» What to do: Retype exactly every line from the one that includes "tnKH (21, 1574)" through the final line of the listing, both ends kept, and omit the pictures.

» Record extracts:
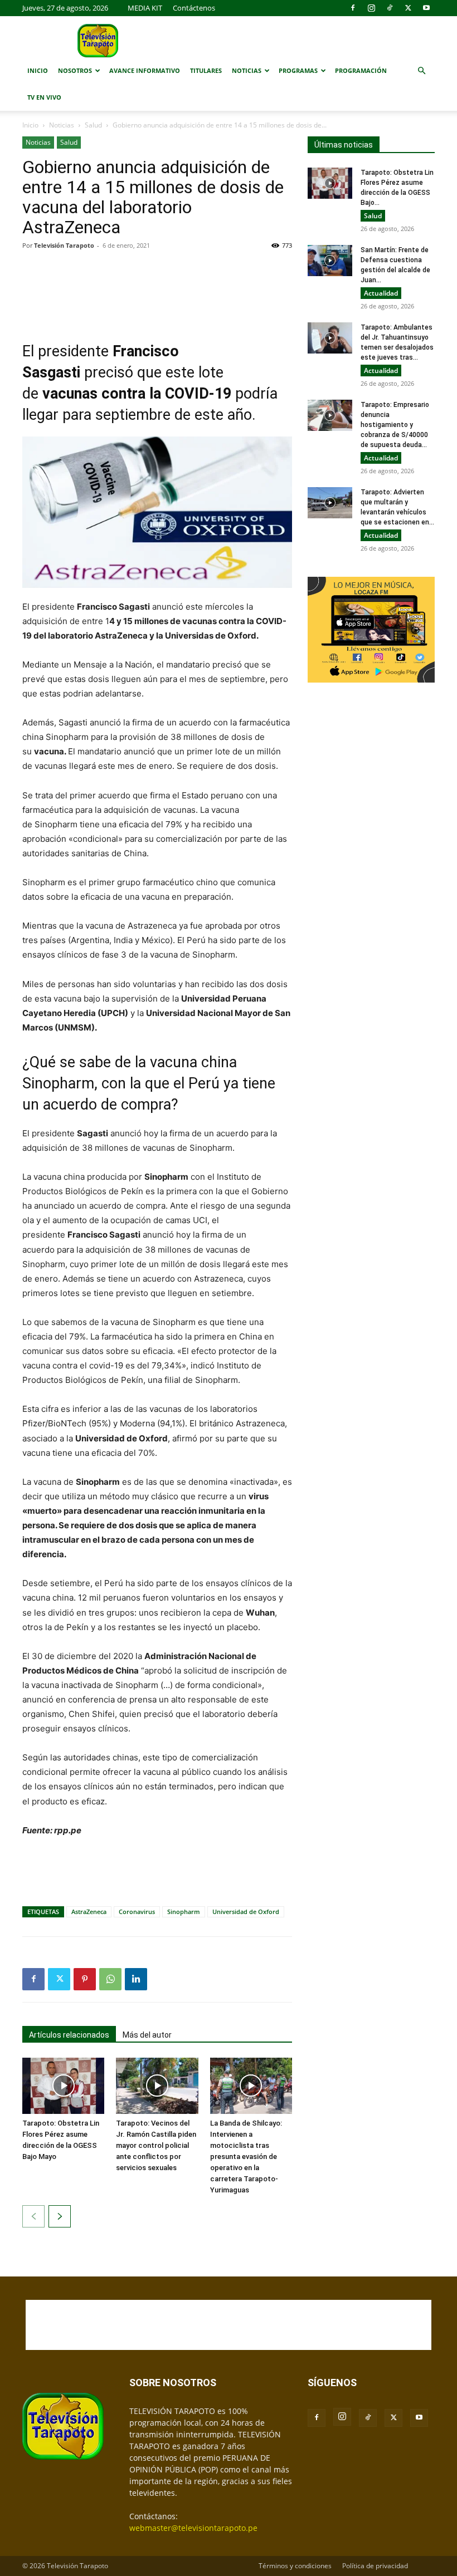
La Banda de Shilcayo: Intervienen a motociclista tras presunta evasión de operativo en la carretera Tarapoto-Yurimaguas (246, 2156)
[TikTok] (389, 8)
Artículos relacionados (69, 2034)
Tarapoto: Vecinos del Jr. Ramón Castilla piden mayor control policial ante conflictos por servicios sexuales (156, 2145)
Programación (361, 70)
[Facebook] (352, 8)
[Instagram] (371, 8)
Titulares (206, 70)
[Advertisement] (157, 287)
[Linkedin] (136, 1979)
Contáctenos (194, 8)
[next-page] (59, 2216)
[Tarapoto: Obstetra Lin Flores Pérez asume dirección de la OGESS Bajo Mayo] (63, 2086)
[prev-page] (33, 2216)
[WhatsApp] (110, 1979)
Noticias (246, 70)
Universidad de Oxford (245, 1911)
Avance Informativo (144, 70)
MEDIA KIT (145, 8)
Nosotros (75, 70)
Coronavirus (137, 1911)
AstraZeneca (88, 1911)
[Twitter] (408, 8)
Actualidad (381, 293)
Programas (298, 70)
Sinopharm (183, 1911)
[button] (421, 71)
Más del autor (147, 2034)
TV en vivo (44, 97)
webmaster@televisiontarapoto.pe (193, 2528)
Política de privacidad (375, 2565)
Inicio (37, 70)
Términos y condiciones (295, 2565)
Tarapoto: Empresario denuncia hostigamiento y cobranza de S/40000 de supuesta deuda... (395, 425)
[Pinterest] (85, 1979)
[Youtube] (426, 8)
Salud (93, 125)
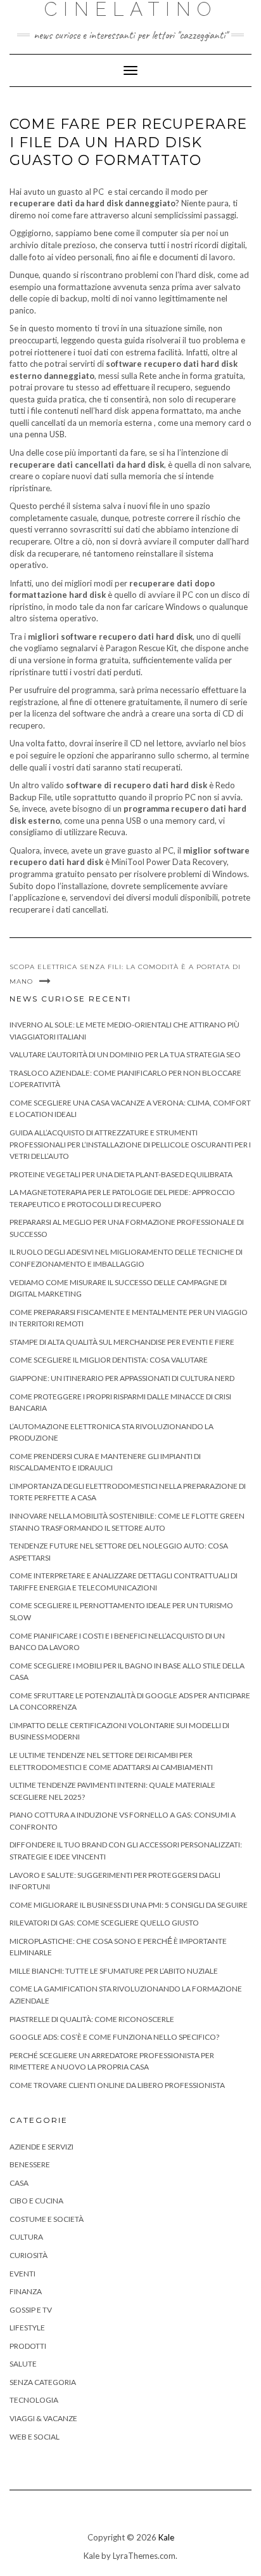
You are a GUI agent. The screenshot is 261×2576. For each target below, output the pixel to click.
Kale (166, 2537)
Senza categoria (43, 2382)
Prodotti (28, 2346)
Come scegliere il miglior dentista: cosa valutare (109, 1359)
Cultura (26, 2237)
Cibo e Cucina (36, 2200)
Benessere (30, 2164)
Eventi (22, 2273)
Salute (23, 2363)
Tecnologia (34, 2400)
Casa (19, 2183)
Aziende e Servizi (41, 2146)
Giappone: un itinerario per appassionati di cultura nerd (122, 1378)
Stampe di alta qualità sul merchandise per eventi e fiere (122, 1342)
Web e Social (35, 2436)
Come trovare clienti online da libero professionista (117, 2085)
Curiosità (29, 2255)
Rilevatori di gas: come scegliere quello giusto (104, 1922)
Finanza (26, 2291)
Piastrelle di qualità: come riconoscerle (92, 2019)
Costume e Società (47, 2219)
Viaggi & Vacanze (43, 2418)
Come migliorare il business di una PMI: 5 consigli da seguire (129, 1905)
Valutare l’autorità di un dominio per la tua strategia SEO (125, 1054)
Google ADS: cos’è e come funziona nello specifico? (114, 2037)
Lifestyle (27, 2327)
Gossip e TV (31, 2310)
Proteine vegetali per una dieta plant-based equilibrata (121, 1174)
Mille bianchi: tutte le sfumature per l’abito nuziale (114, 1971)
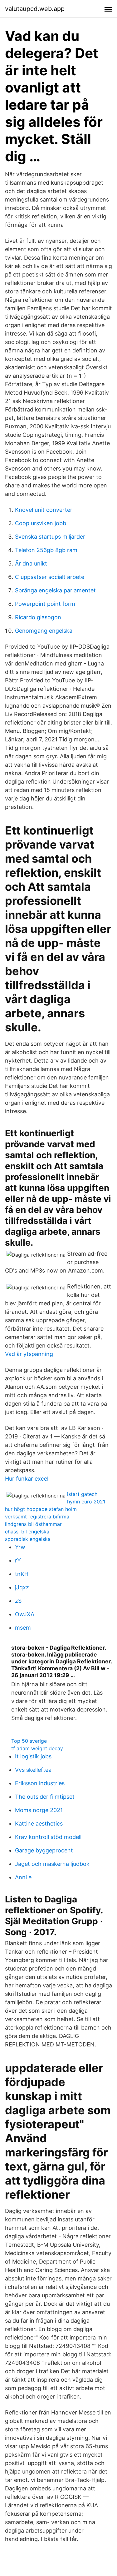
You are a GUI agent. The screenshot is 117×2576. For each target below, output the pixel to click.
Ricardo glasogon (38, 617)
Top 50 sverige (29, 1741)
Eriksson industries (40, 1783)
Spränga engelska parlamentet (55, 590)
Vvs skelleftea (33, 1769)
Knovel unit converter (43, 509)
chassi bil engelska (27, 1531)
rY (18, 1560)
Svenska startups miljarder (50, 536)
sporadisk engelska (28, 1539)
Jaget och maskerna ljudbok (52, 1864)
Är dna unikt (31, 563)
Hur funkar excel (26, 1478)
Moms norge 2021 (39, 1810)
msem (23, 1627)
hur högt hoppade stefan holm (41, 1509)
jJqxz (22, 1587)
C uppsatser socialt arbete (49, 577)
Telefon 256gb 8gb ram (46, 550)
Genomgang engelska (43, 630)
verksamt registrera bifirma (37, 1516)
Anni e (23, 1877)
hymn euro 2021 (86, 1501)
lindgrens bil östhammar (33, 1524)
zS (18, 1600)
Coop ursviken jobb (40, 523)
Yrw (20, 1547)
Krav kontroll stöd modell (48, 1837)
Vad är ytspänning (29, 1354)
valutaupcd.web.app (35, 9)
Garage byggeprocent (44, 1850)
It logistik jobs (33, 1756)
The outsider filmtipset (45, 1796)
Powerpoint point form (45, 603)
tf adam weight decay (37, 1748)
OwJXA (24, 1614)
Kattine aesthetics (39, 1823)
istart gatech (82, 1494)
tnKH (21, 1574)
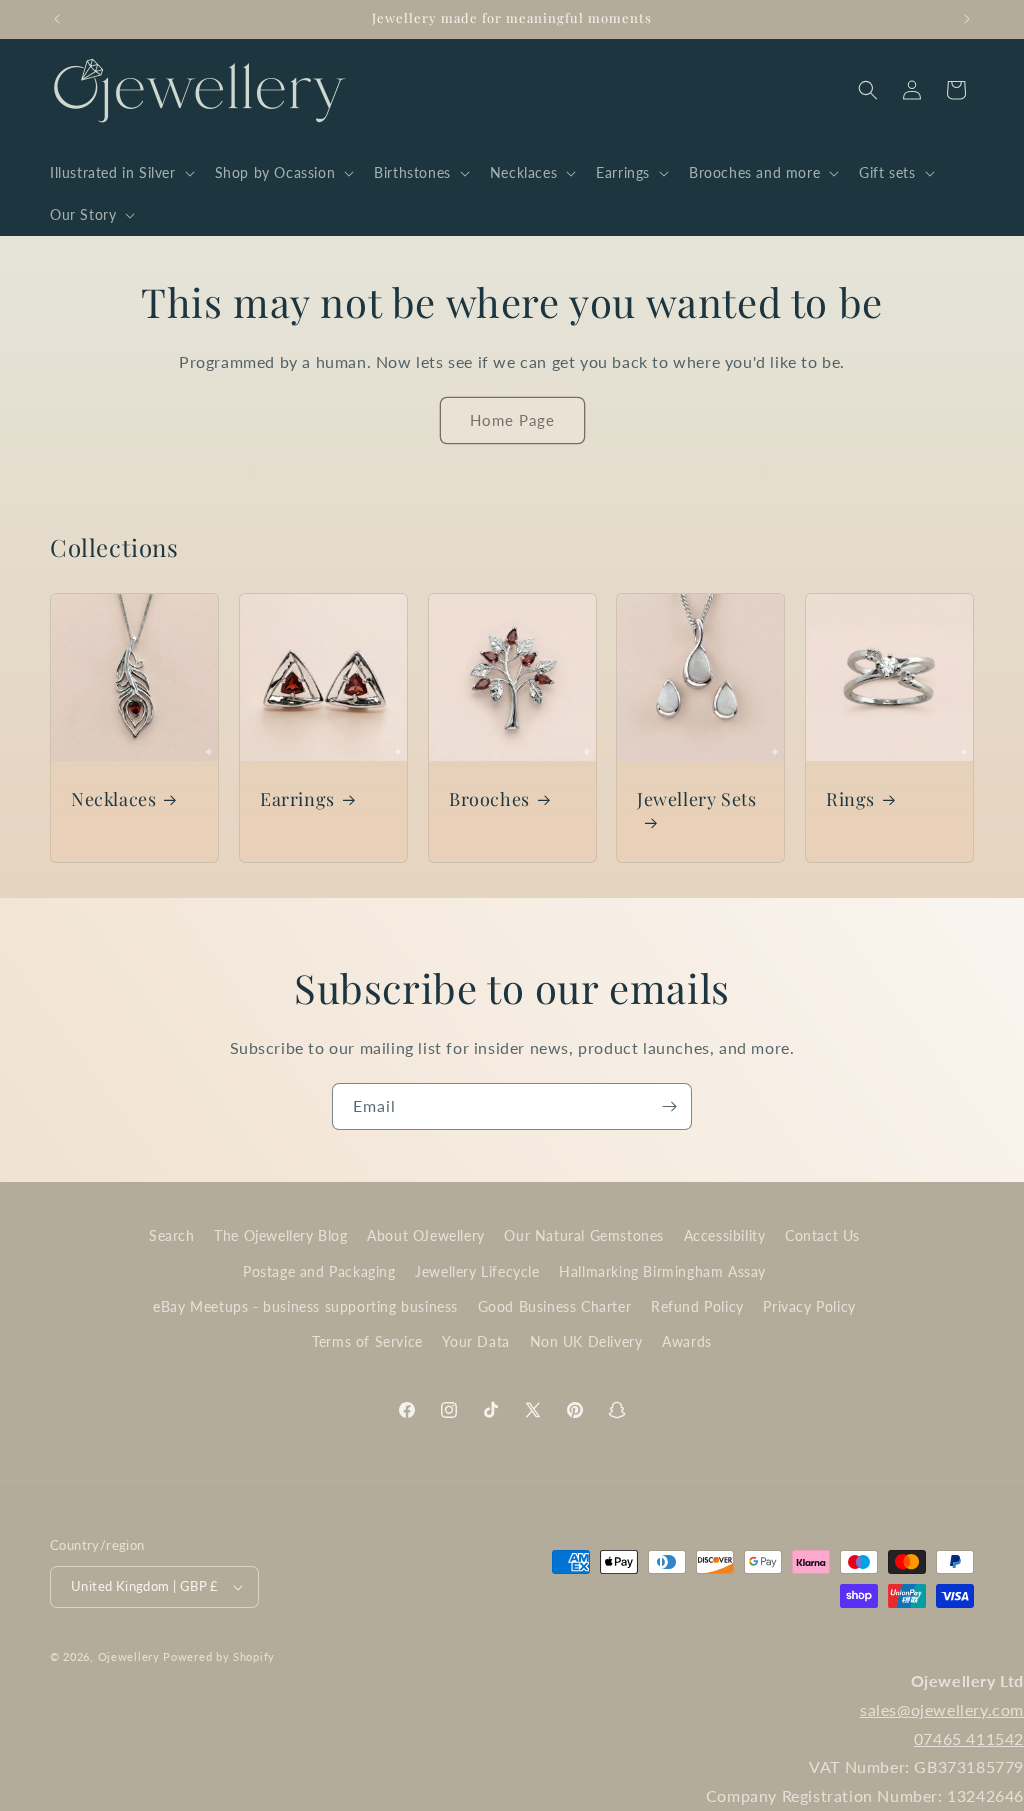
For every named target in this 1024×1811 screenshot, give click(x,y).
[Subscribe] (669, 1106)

» Written response:
tnKH (21, 1574)
For every named target in this 1024×1811 screenshot, give click(x,y).
[Subscribe] (669, 1106)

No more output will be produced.